_PAGE_
I don't know about sheer numbers but the tradition of painting in the Netherlands is just as distinguished as the Italian. However, the history of sculpture and architecture in the Netherlands does not compare with the Italy's.


----------



## StlukesguildOhio

im convinced that the netherlands has as many great artists as italy

And you would be wrong. First of all we'd have to look at what what you are speaking of when you say "Netherlands". The term "Netherlandish" has been employed by art historians seeking to embrace the whole of the art produced in the regions that became Holland and Belgium. Netherlandish art is of minor importance until c. 1400 when we suddenly come upon Robert Campin, Jan Eyck, and Rogier van der Weyden. The importance of these three artists is that they essentially establish the technique of oil painting. Prior to Campin, van Eyck and van der Weyden the usual methods of painting were limited to fresco for large scale works, and egg tempera for smaller portable works.

Egg tempera was limited on a number of accounts. The medium itself is fragile and must have a sturdy support such as wood panel. This limits the size of the painting as such panels become incredibly heavy due to the necessary "cradling" over a certain scale. Egg tempera is also an incredibly time-consuming method of painting. Paint must me applied in endless layers of thin cross-hatching. Botticelli's Primavera, one of the largest egg tempera paintings (203 cm × 314 cm) took a year or more to complete... at a time when artists frequently worked 8-12 hours a day (or longer).

Oil paint had been known for some time, but was used mostly as glazes over egg tempera. Campin and most importantly, van Eyck developed the technique of pure oil painting. Oil painting allowed for an unheard-of level of gradations and transitions allowing the artist to create an incredible degree of illusionistic form. Van Eyck's reputation spread into Germany and Italy and Van der Weyden's paintings found their way into Italian collections. The Netherlandish painters were limited, however, in that they were still employing Gothic ideas of anatomy and perspective while the Italians, building off their access to classical Roman predecessors were developing skills in drawing and perspective that would prove absolutely ground-breaking.

_STORED DATA_
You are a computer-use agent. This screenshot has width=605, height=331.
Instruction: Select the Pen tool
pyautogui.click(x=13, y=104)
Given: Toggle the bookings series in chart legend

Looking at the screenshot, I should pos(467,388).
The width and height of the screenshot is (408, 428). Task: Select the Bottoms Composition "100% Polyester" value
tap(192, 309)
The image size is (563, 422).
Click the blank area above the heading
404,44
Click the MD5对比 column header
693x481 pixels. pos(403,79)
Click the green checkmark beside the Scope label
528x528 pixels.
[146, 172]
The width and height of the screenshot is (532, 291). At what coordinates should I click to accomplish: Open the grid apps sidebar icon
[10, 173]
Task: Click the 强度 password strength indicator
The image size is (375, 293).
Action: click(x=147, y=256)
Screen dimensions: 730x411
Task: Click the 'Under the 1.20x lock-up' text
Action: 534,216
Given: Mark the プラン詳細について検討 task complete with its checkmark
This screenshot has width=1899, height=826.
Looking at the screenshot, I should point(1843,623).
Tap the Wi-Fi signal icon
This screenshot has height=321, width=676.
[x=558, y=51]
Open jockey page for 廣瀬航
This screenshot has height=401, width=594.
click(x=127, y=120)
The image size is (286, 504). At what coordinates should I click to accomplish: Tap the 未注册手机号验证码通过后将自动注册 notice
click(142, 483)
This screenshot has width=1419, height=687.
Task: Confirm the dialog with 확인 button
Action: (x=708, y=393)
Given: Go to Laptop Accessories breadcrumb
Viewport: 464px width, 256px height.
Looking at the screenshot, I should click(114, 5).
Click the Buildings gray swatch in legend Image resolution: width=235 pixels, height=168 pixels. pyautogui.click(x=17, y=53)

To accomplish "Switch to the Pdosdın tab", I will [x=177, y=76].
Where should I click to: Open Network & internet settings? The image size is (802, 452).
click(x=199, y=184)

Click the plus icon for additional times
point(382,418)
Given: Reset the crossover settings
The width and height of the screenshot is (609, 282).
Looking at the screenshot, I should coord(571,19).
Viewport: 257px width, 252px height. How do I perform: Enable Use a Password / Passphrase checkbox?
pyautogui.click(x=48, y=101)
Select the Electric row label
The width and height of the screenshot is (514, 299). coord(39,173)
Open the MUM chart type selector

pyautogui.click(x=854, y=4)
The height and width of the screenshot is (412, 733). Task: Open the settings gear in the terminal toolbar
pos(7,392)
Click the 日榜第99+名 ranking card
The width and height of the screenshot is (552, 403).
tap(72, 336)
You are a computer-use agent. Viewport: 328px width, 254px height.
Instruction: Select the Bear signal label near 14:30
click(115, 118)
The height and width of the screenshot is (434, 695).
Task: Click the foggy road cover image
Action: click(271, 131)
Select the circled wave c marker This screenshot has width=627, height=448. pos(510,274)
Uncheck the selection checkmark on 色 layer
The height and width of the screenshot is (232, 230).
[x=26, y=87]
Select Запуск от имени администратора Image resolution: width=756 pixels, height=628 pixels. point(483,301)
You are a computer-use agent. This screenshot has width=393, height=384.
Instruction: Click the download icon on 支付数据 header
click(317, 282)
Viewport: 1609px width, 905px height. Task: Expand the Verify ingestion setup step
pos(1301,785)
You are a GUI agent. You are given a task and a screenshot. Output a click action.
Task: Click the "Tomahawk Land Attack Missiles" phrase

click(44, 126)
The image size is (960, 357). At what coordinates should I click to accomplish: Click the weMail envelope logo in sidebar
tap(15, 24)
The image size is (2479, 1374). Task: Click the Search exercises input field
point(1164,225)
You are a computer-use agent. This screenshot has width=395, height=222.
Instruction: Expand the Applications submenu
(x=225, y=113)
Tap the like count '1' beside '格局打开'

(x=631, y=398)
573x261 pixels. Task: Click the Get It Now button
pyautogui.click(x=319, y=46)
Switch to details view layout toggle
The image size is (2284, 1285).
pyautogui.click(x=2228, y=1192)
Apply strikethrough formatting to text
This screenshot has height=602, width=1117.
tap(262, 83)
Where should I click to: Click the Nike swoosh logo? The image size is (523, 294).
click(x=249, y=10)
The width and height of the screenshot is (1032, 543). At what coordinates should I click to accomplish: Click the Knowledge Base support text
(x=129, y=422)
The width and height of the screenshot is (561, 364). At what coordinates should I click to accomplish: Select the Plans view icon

_PROBLEM REQUIREMENTS_
Write the next part of the thread on Netherlandish and Italian art, starting after its final sentence. The data comes from a separate source and has no connection to the thread on Netherlandish and Italian art.

_RESPONSE TO THIS TASK_
Oil painting itself, came to Italy via the painter Antonella da Messina. Messina may have apprenticed with a Flemish master in order to learn the technique, although Vasari claims he posed as a patron and commissioned a Flemish painter to paint his portrait, watching him closely and asking questions in order to learn the method.

Oil painting rapidly spread an we cannot help but recognize how the Italians rapidly took the technique to a new level of sophistication:










The detail in Van Eyck is amazing... but one cannot help notice the doll-like form of the figures. The perspective... based upon what the artist saw... is almost correct.










Where van Eyck was a "realist", van der Weyden was an "expressionist", employing Gothic-like distortions that place him as the Netherlandish equivalent of Botticelli:









-_Primavera_

Looking at Raphael, we can see how the Italians took the oil painting media and employed it in a far more sophisticated manner. The anatomical understanding is masterful, as is the grasp of linear perspective. The artist also employs a broad handling of paint that shows the artist's touch in a painterly manner.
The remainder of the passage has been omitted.